*SUPPLIED RECORDS*.

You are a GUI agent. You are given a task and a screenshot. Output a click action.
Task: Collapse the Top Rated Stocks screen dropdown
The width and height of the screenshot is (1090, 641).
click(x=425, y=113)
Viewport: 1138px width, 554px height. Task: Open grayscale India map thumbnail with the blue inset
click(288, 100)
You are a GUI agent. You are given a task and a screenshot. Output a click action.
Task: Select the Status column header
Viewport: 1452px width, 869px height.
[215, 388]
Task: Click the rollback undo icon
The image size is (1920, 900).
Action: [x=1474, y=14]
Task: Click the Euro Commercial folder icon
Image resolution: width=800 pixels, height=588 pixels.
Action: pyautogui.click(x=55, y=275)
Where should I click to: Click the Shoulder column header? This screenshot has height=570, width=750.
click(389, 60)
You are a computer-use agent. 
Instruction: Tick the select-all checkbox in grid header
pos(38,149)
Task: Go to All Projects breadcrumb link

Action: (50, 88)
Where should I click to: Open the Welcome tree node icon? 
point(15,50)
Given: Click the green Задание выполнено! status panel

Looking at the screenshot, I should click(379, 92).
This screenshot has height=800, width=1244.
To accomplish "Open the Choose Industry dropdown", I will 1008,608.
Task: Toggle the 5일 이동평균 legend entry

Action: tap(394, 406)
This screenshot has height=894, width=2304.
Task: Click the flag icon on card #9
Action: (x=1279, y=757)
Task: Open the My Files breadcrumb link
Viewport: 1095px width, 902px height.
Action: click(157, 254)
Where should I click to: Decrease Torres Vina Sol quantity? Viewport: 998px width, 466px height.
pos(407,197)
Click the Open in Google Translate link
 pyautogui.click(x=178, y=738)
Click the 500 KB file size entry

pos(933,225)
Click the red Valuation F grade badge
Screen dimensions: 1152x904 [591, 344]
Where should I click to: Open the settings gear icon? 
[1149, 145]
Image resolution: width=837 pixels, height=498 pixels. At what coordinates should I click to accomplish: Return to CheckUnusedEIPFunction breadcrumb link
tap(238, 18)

*GOAL OF THE EXERCISE*. With every line intact, output the listing above exactly.

*PROBLEM SOLUTION*.
You are a GUI agent. You are given a task and a screenshot. Output a click action.
Task: Collapse the Top Rated Stocks screen dropdown
The width and height of the screenshot is (1090, 641).
click(x=425, y=113)
Viewport: 1138px width, 554px height. Task: Open grayscale India map thumbnail with the blue inset
click(288, 100)
You are a GUI agent. You are given a task and a screenshot. Output a click action.
Task: Select the Status column header
Viewport: 1452px width, 869px height.
[215, 388]
Task: Click the rollback undo icon
The image size is (1920, 900).
Action: [x=1474, y=14]
Task: Click the Euro Commercial folder icon
Image resolution: width=800 pixels, height=588 pixels.
Action: pyautogui.click(x=55, y=275)
Where should I click to: Click the Shoulder column header? This screenshot has height=570, width=750.
click(389, 60)
You are a computer-use agent. 
Instruction: Tick the select-all checkbox in grid header
pos(38,149)
Task: Go to All Projects breadcrumb link

Action: (50, 88)
Where should I click to: Open the Welcome tree node icon? 
point(15,50)
Given: Click the green Задание выполнено! status panel

Looking at the screenshot, I should click(379, 92).
This screenshot has height=800, width=1244.
To accomplish "Open the Choose Industry dropdown", I will 1008,608.
Task: Toggle the 5일 이동평균 legend entry

Action: tap(394, 406)
This screenshot has height=894, width=2304.
Task: Click the flag icon on card #9
Action: (x=1279, y=757)
Task: Open the My Files breadcrumb link
Viewport: 1095px width, 902px height.
Action: click(157, 254)
Where should I click to: Decrease Torres Vina Sol quantity? Viewport: 998px width, 466px height.
pos(407,197)
Click the Open in Google Translate link
 pyautogui.click(x=178, y=738)
Click the 500 KB file size entry

pos(933,225)
Click the red Valuation F grade badge
Screen dimensions: 1152x904 [591, 344]
Where should I click to: Open the settings gear icon? 
[1149, 145]
Image resolution: width=837 pixels, height=498 pixels. At what coordinates should I click to accomplish: Return to CheckUnusedEIPFunction breadcrumb link
tap(238, 18)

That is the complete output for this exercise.